(Stored entries)

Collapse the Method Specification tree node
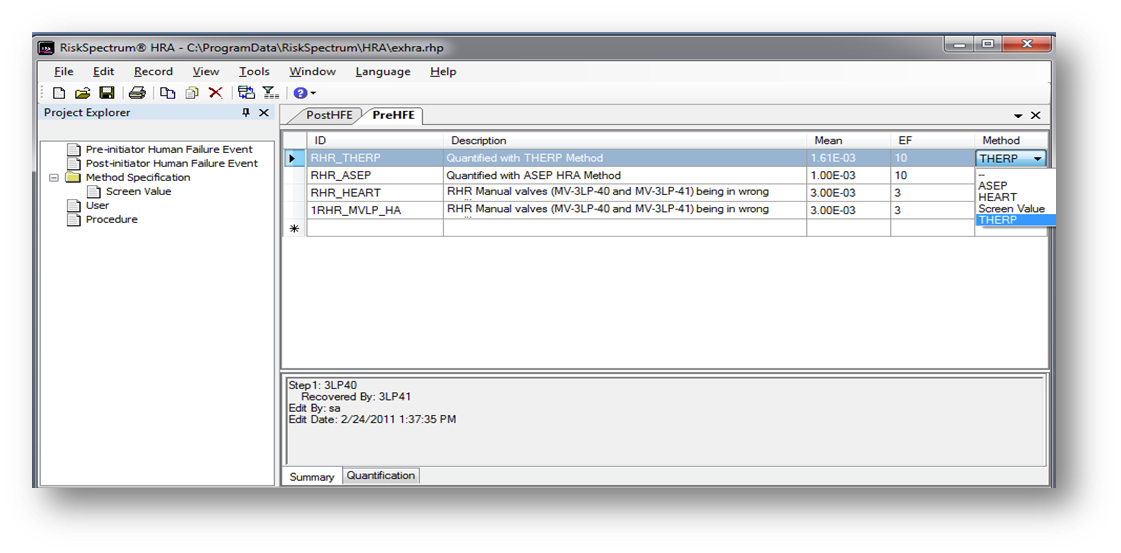This screenshot has width=1121, height=553. tap(54, 178)
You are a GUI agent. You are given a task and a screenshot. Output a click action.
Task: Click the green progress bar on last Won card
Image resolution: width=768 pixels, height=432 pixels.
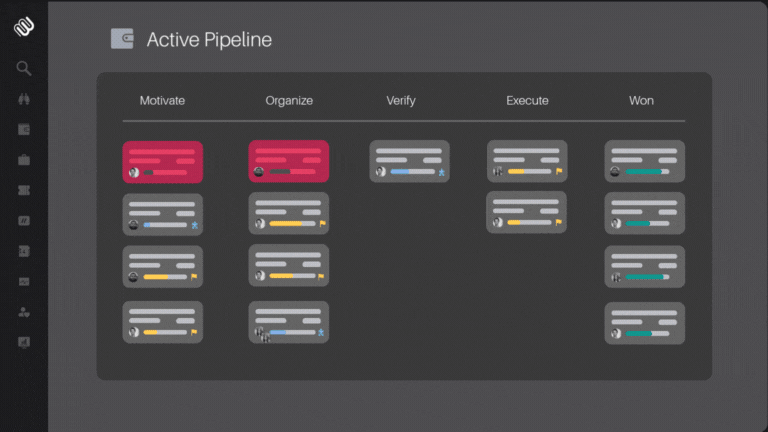coord(638,334)
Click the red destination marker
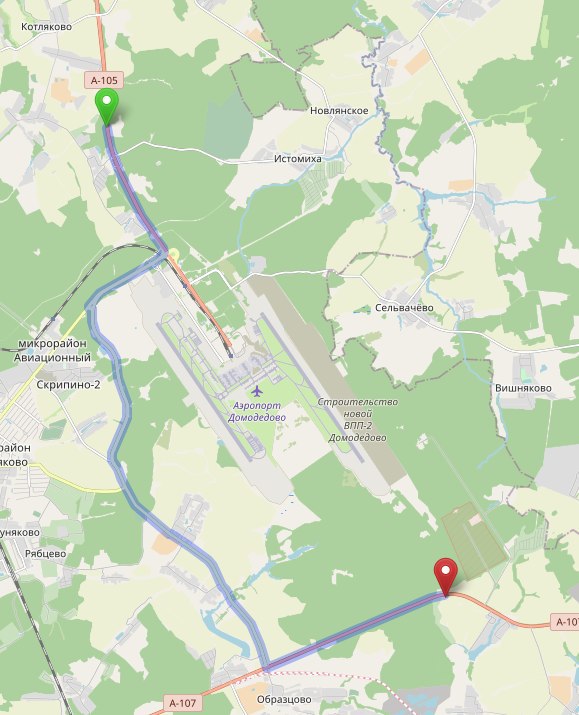The image size is (579, 715). click(445, 577)
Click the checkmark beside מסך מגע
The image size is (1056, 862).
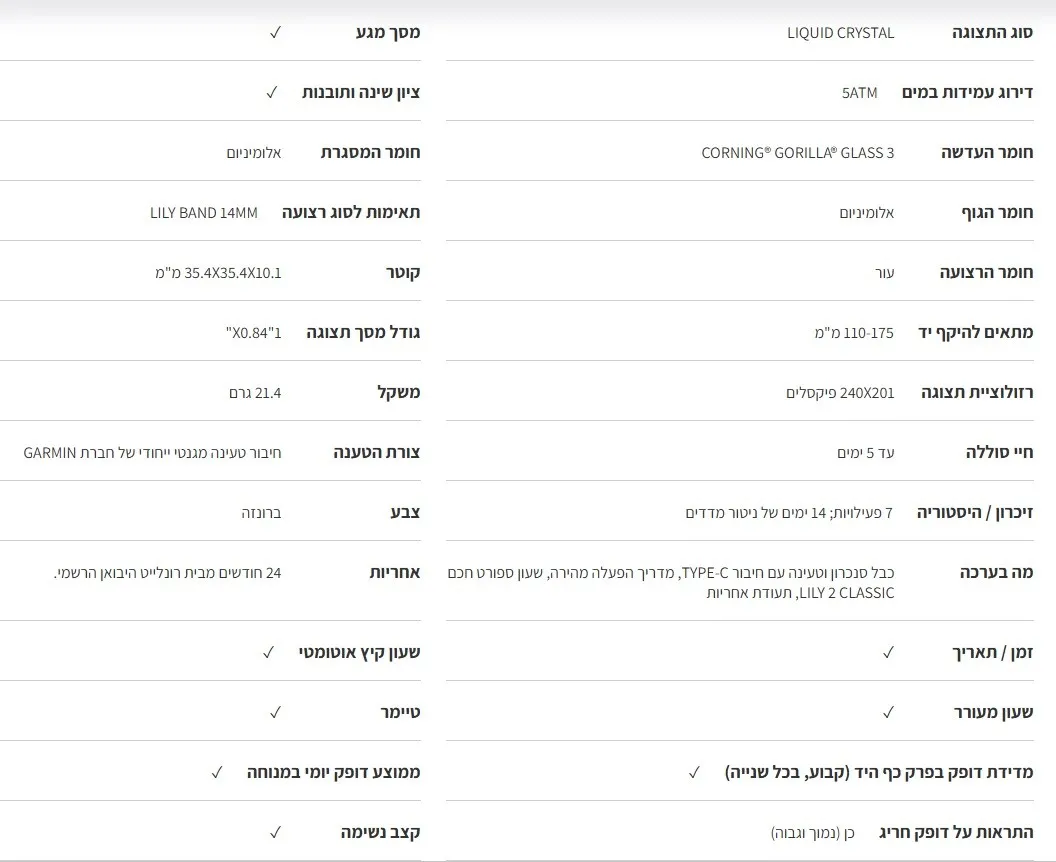(275, 32)
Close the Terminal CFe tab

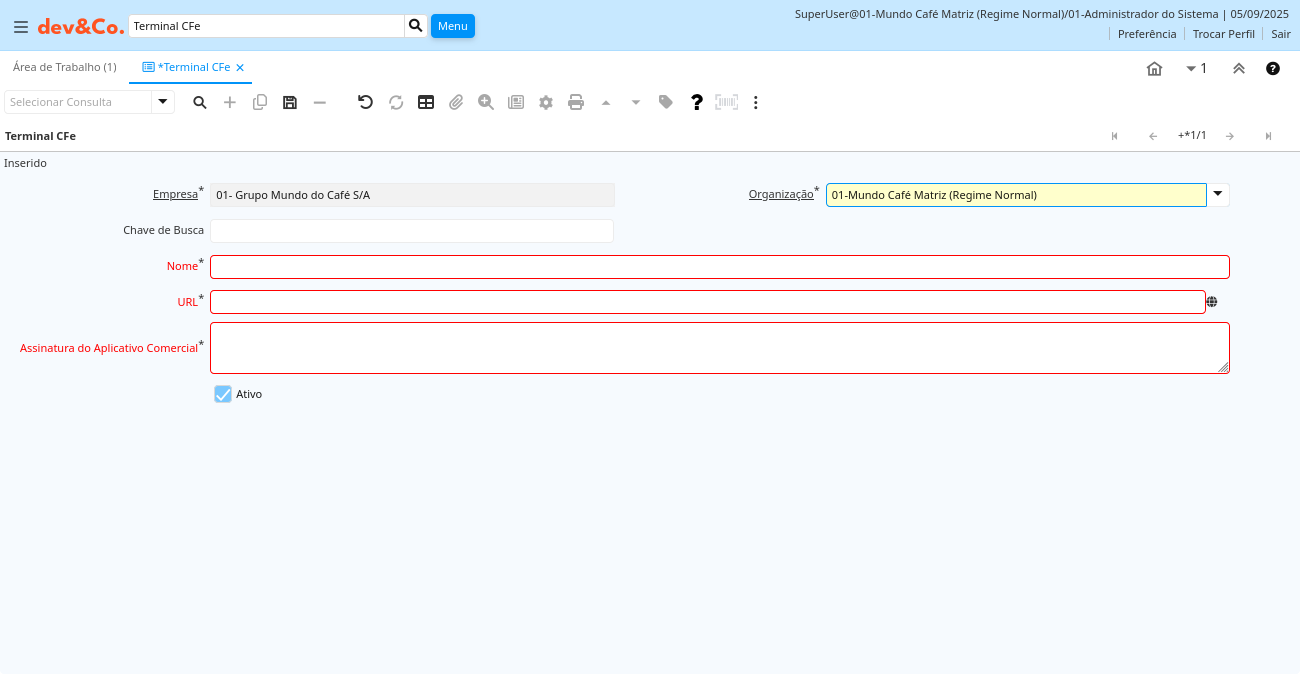240,68
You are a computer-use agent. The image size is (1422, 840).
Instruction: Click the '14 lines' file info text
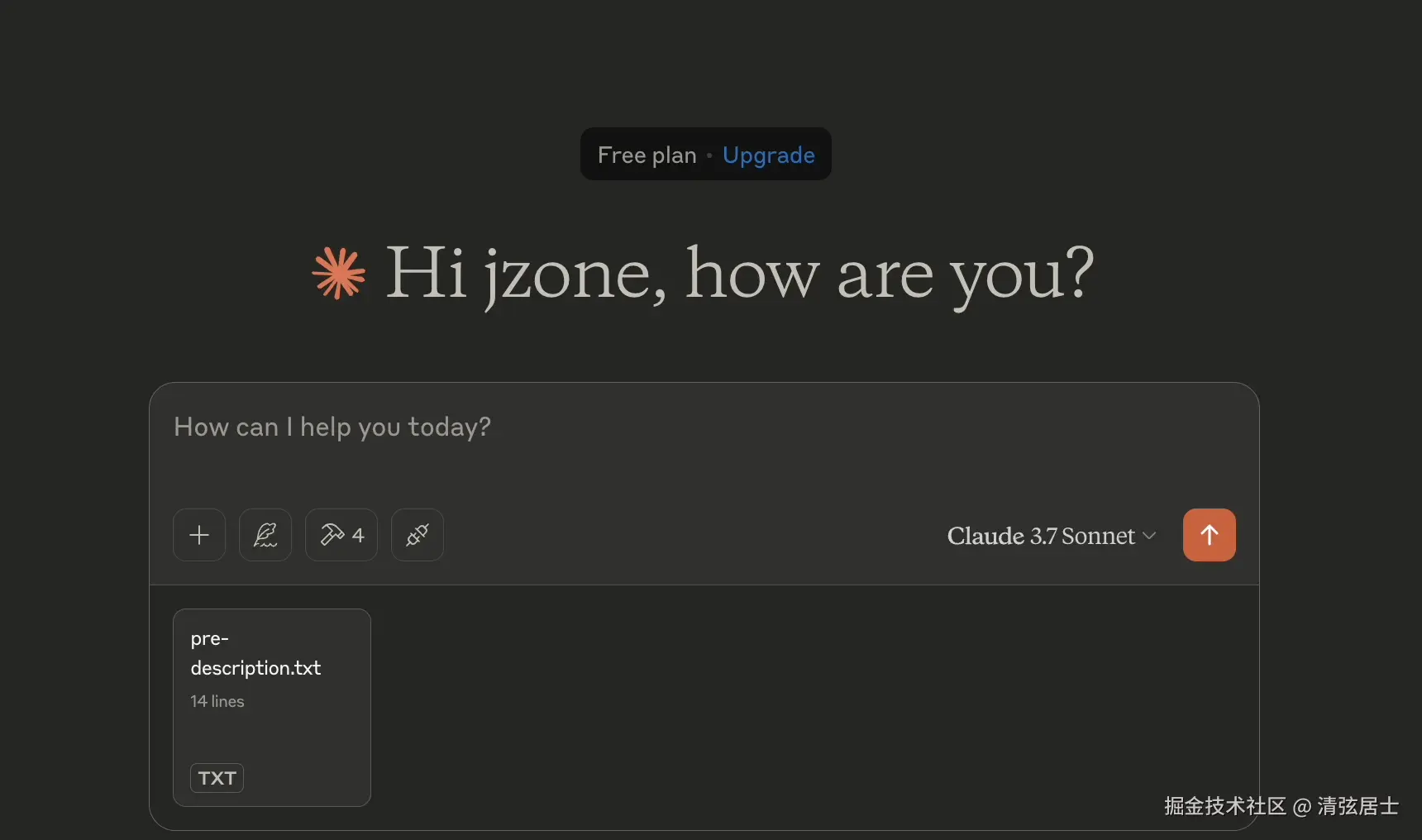(x=217, y=701)
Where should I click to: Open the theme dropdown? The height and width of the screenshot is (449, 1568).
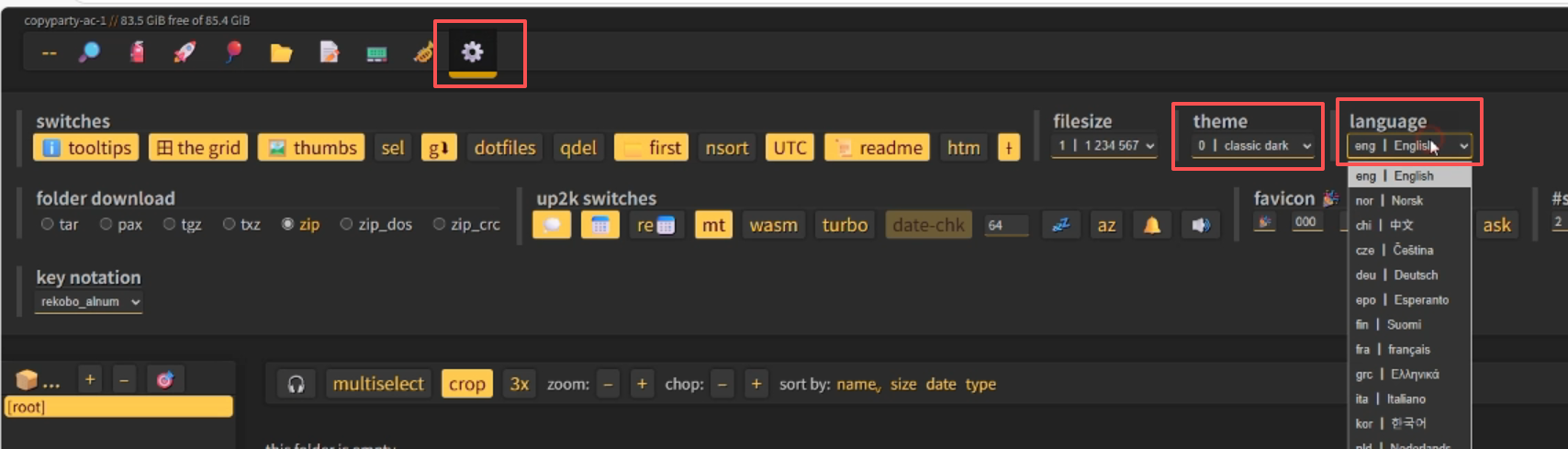(x=1253, y=146)
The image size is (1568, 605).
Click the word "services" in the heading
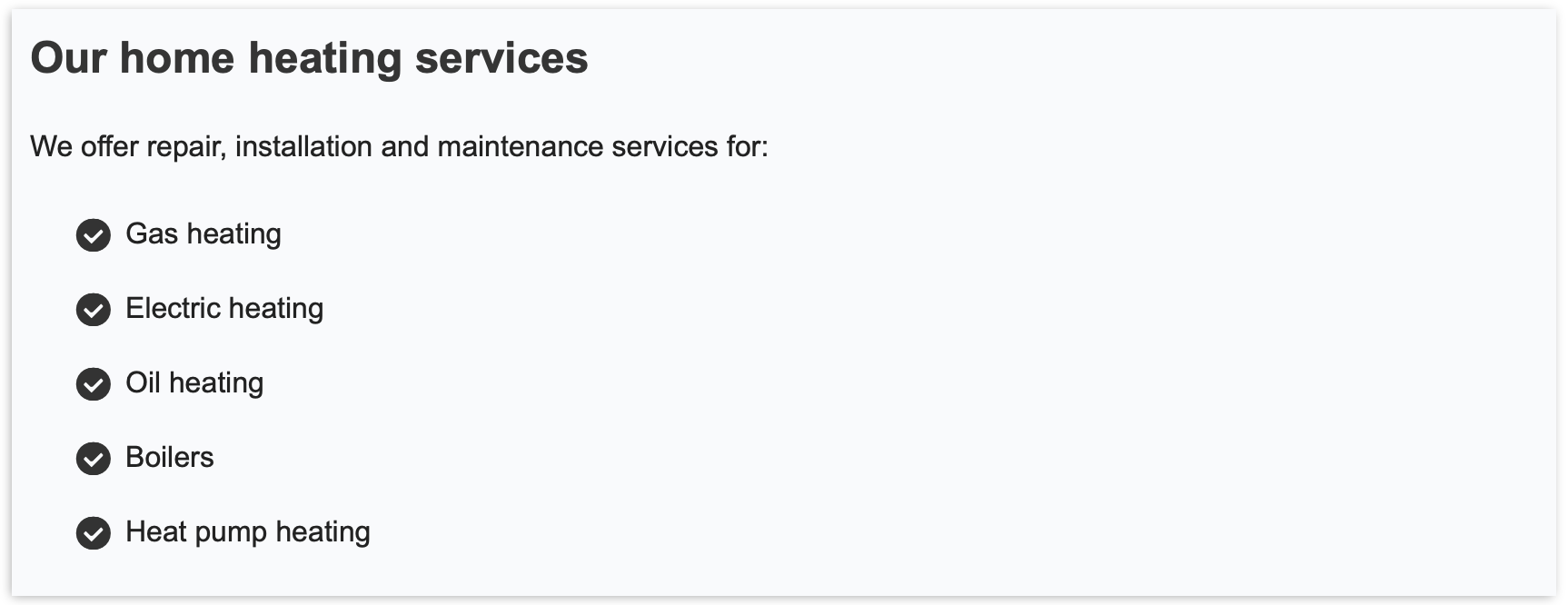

• The problem:
Leaving the pictures aside, transcribe exactly the lines from the one containing "Instruction: Click the" to the final line of the entries above, both ends included.

• Task output:
Instruction: Click the '14 lines' file info text
(x=217, y=701)
Where should I click to: Open the theme dropdown? The height and width of the screenshot is (449, 1568).
(x=1253, y=146)
The image size is (1568, 605).
Click the word "services" in the heading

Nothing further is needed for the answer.